··· DATA FOR PROCESSING

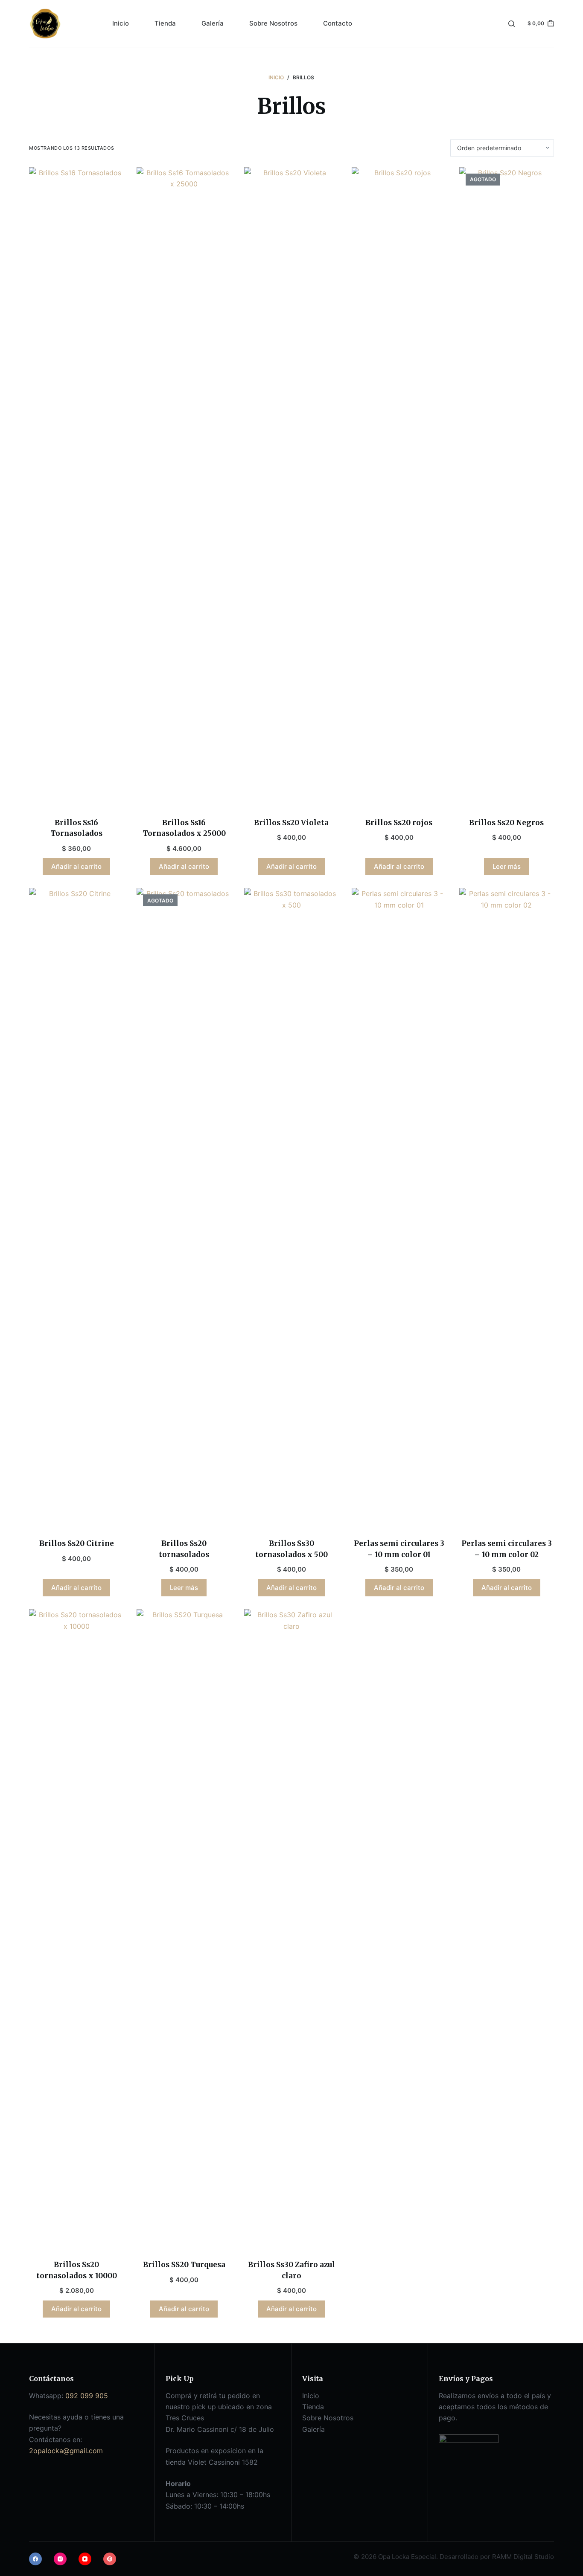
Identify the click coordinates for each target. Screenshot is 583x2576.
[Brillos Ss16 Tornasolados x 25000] (184, 487)
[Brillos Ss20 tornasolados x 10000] (76, 1929)
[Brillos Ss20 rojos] (399, 487)
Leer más (507, 866)
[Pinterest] (109, 2559)
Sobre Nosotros (273, 23)
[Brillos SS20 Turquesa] (184, 1929)
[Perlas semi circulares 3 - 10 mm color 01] (399, 1208)
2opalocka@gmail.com (66, 2450)
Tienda (165, 23)
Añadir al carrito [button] (76, 866)
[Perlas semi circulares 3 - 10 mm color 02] (506, 1208)
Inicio (120, 23)
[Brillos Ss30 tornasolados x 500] (291, 1208)
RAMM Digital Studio (523, 2557)
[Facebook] (35, 2559)
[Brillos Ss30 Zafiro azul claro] (291, 1929)
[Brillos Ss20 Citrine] (76, 1208)
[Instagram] (60, 2559)
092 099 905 (86, 2395)
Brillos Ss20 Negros (506, 822)
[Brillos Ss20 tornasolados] (184, 1208)
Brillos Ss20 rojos (398, 822)
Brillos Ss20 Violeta (291, 822)
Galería (212, 23)
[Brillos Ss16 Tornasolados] (76, 487)
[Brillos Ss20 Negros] (506, 487)
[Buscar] (511, 23)
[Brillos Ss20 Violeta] (291, 487)
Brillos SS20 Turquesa (184, 2264)
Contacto (337, 23)
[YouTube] (85, 2559)
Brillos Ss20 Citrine (76, 1543)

······

## YOUR ASSIGNMENT
Where does the string "semi" occur in the data above? Copy every line that holds it.

## THE COMPLETED TASK
[Perlas semi circulares 3 - 10 mm color 01] (399, 1208)
[Perlas semi circulares 3 - 10 mm color 02] (506, 1208)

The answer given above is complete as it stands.